Saying “a calorie is a calorie” is not pronouncing on what type of calories are involved, so to ‘shoot the messenger,’ so to speak, is irrational - it’s people going back, after the parameters of the discussion have changed, and cruelly assaulting the original, innocent statement in a momentous travesty of justice.

Additionally, when we are talking about calories that people eat, then at least let us have the information about what happens, i.e. where they go. If we know both the In and the Out, then we have a good bit of knowledge right there.

I think the discussion itself is really just philosophical, and that people with different desires will end up with different opinions on it.


#20

Well, they are. Problem isn’t Calories, it’s people misapplying them to a very complex thing, which is our metabolism. But even with that said, they’re the best thing we have to measure by. Not perfect, but literally nothing we test medically is, but people ignore that, because calories have become a talking point.

By that logic nothing exists… hell of a rabbit hole. Does weight, height, blood pressure exist? People test cholesterol, calcium plaque, do those not exist? The world and everything in it exists regardless of us coming up with names for it all, or methods for measurement. We came up with all that because if you don’t, you’re just ignoring everything.

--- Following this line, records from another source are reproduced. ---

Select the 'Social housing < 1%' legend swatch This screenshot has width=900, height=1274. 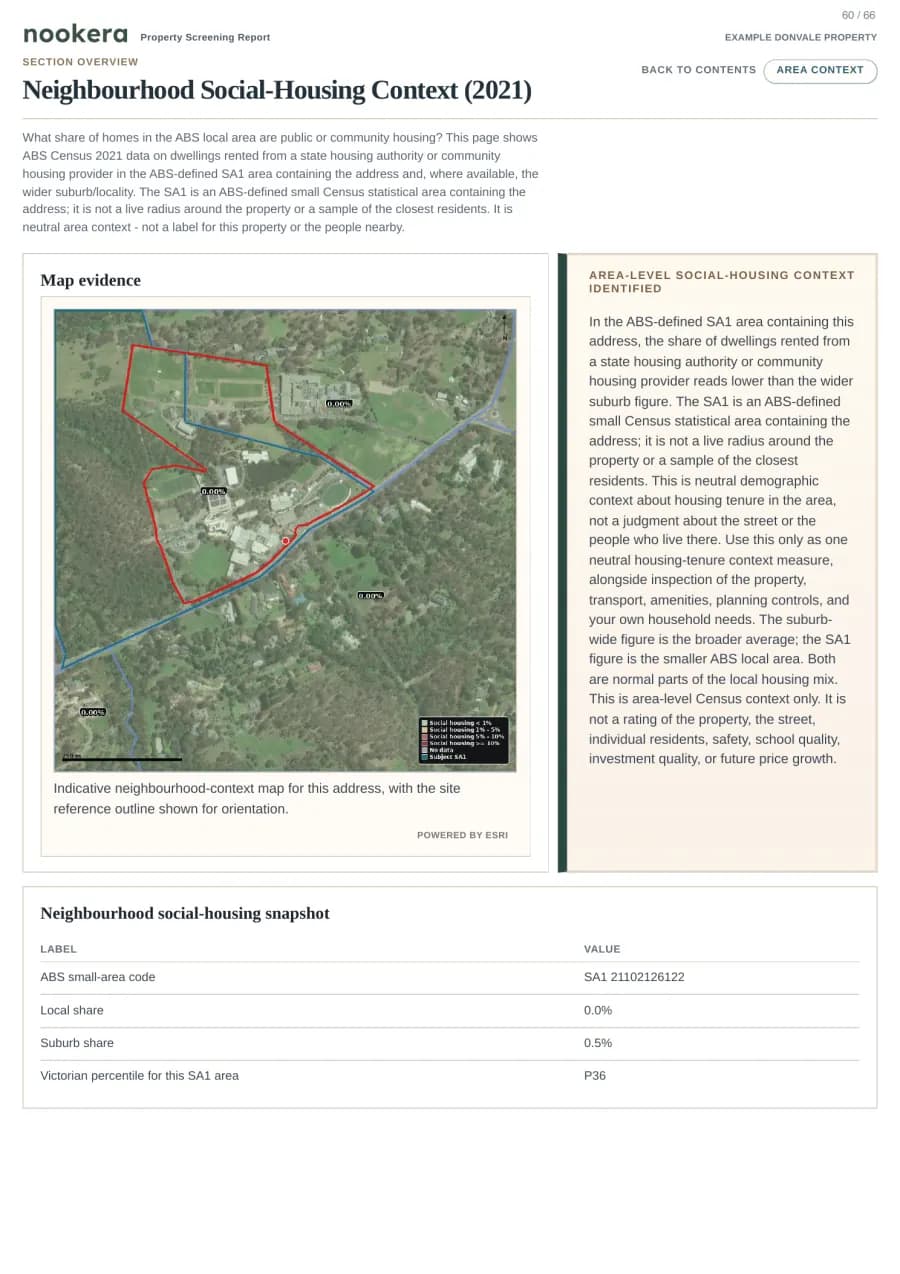pyautogui.click(x=425, y=723)
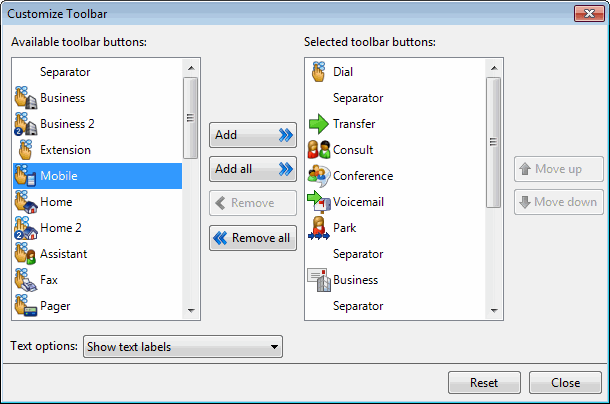This screenshot has width=610, height=404.
Task: Click the Add all button
Action: [x=253, y=169]
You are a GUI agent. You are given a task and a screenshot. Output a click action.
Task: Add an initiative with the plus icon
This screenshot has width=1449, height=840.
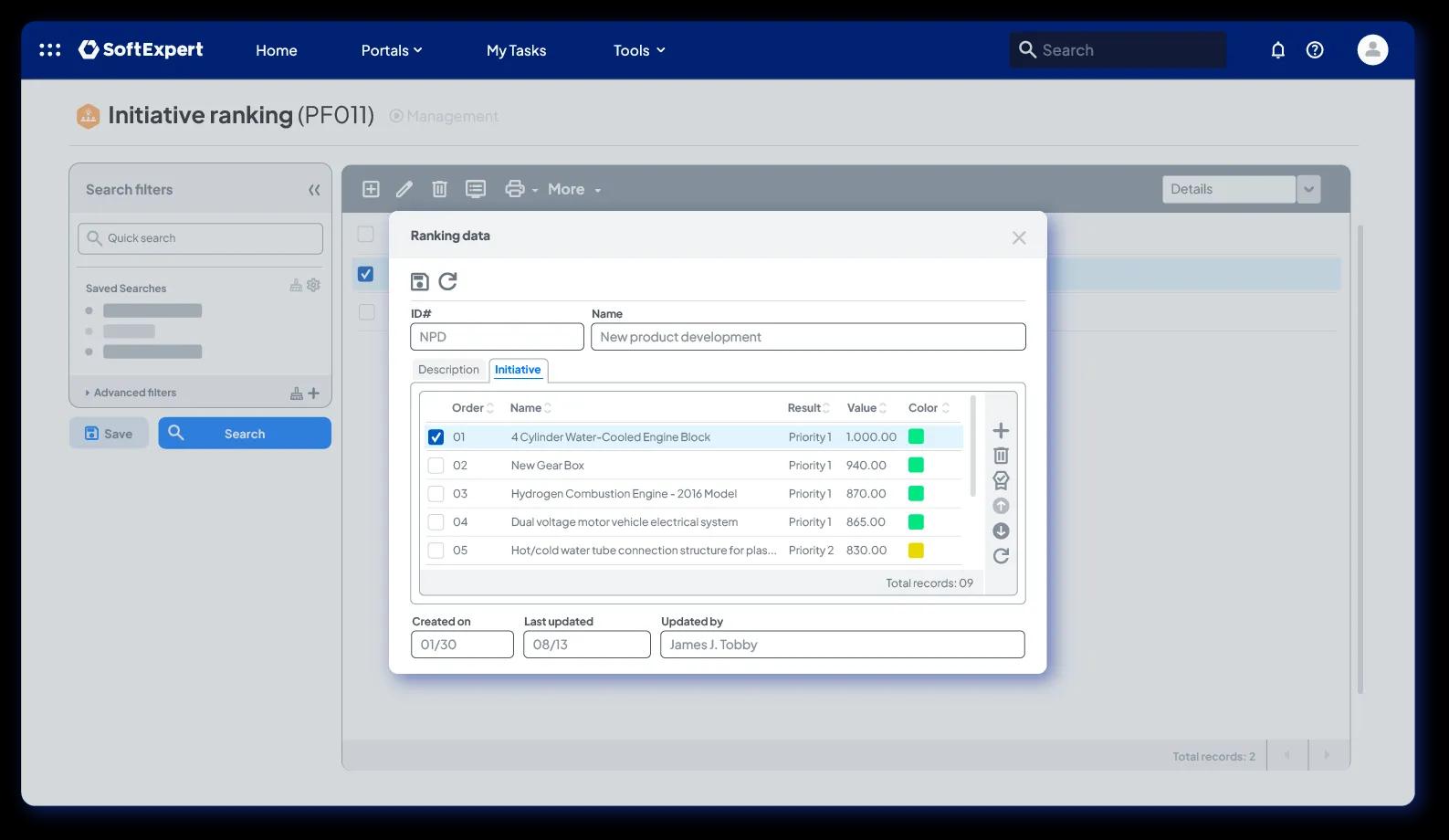point(1001,430)
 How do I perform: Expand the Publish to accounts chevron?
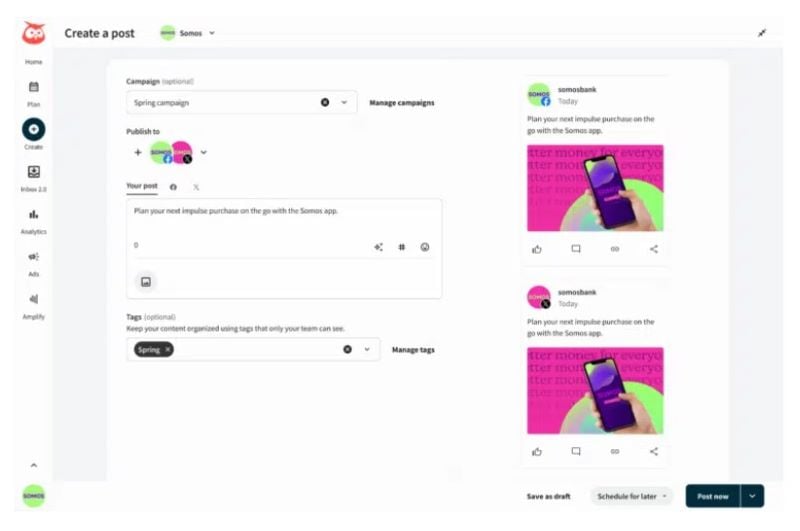click(204, 152)
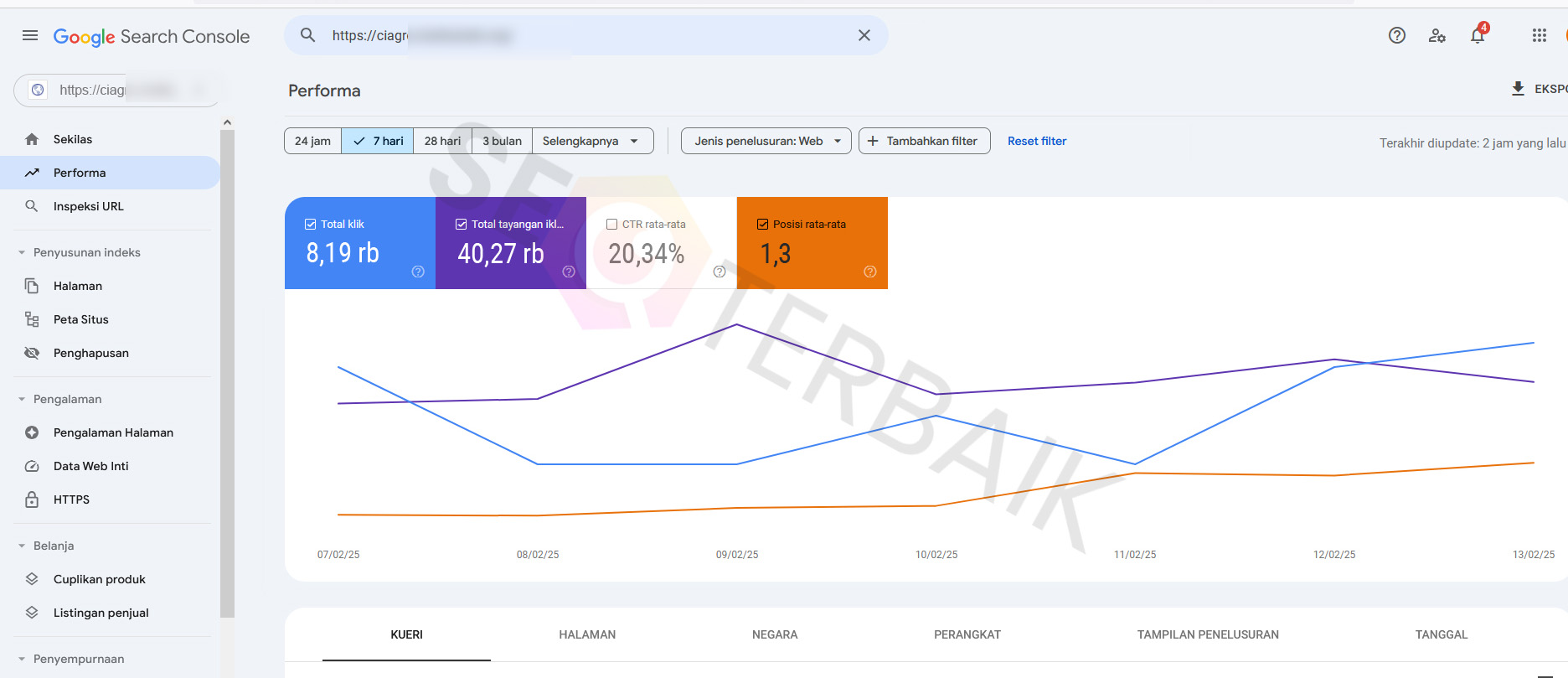The image size is (1568, 678).
Task: Toggle the Total klik checkbox
Action: [x=311, y=224]
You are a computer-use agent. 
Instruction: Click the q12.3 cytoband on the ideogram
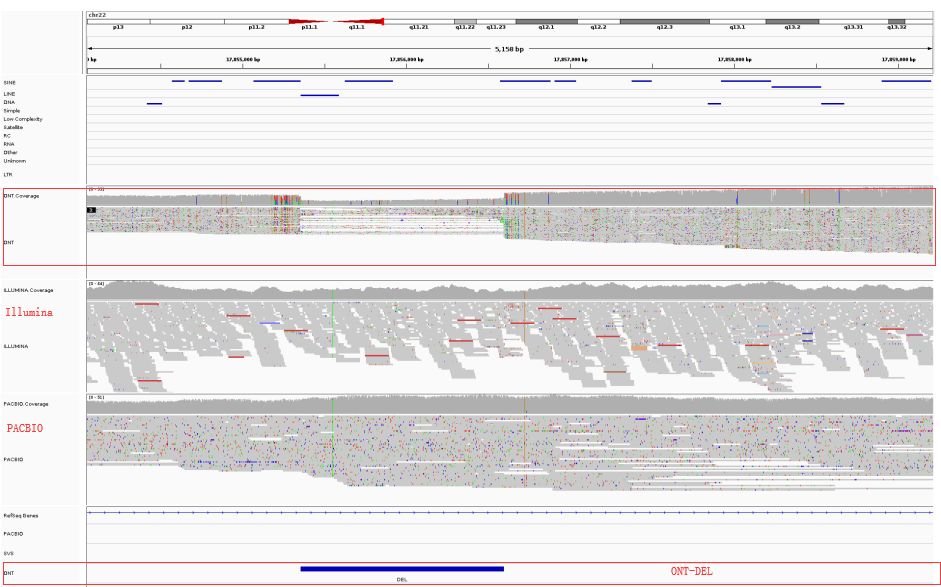[x=664, y=21]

Not really, because calories are the same either way, that’s the false connection, the effect can be different, but a calorie is a calorie. To further add to it, even that has huge wiggle room, even with things popular in keto circles like Glycemic index/load. The glycemic load for one person isn’t the same for another, many times not even in the same ballpark.

That’s ultimately your call, but the road you’re on doesn’t have an end. Makes a lot more sense (to me) to take what we have, and use it all to figure yourself out, and use that to optimize.

I read your question, and answered, because at some point we invented an alphabet, and letters, and then made up sounds that they made, seems to be working out pretty well!